Irma menekankan, pemerintah jangan terlalu membebani masyarakat, karena sudah banyak beban yang mesti ditanggung. "Masyarakat sudah terlalu sakit. Belum Tapera lagi sekarang. Iuran BPJS Kesehatan 1 persen, iuran BPJS Ketenagakerjaan 2 persen, Tapera 3 persen. Sudah 6 persen, lho, beban masyarakat, ditambah lagi dengan out of pocket melalui program KRIS ini. Mbok mikir, gitu, lho," tutur Irma.
Irma mewanti-wanti agar berhati-hati untuk memberikan persetujuan terhadap sistem KRIS.
Presiden Joko Widodo satau Jokowi sebelumnya resmi menghapus sistem kelas 1, 2, 3 dalam layanan BPJS Kesehatan dan beralih ke sistem KRIS paling lambat 30 Juni 2025. Kebijakan ini dilaksanakan secara menyeluruh untuk rumah sakit yang bekerja sama dengan BPJS Kesehatan.
Keputusan ini ditetapkan melalui Peraturan Presiden (Perpres) Nomor 59 tahun 2024 tentang Perubahan Ketiga atas Peraturan Presiden Nomor 82 tahun 2018 tentang Jaminan Kesehatan.

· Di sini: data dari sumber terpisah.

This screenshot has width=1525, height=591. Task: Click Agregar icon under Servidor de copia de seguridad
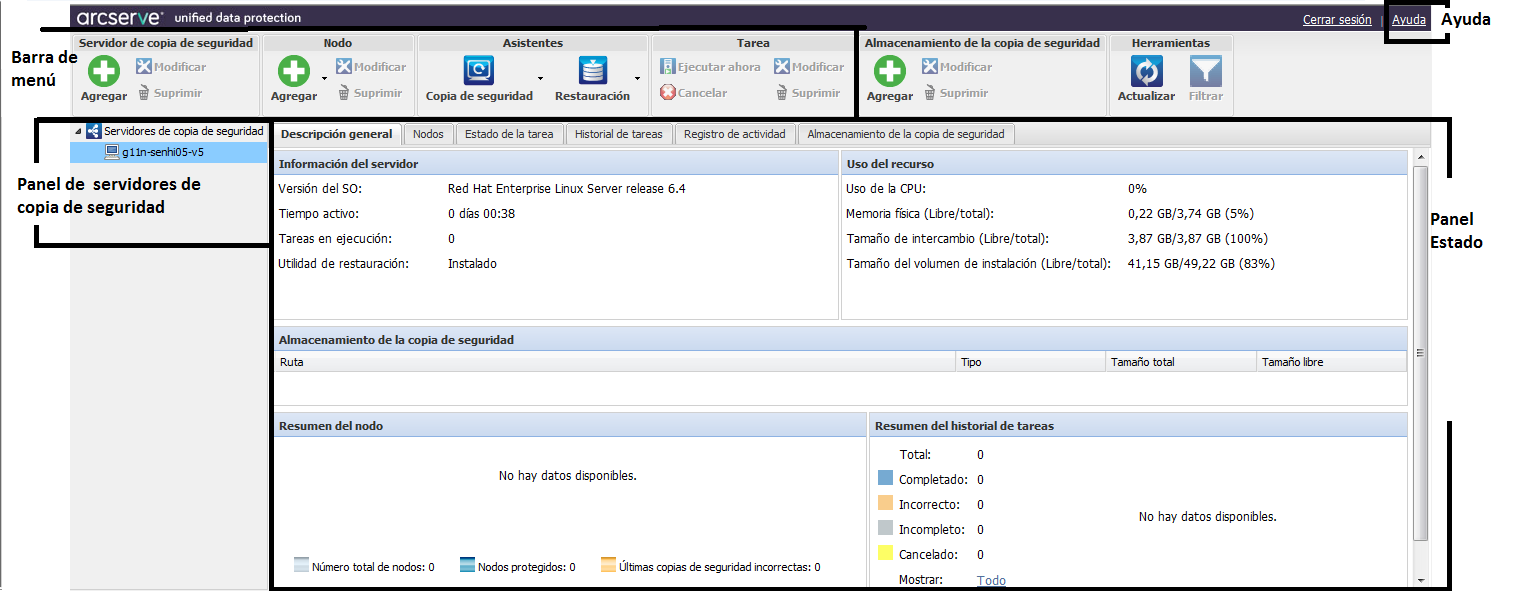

Pasal 1 ayat 4B dalam Perpres tersebut menegaskan, KRIS adalah standar minimum pelayanan rawat inap yang diterima oleh peserta.
Dalam jangka waktu sebelum tanggal 30 Juni 2025, rumah sakit dapat menyelenggarakan sebagian atau seluruh pelayanan rawat inap berdasarkan KRIS sesuai dengan kemampuan rumah sakit.
"Saya kira kita harus benar-benar hati-hati ya untuk bisa memberikan persetujuan terhadap KRIS ini. Kalau belum siap, lebih baik jangan dilaksanakan," kata Irma.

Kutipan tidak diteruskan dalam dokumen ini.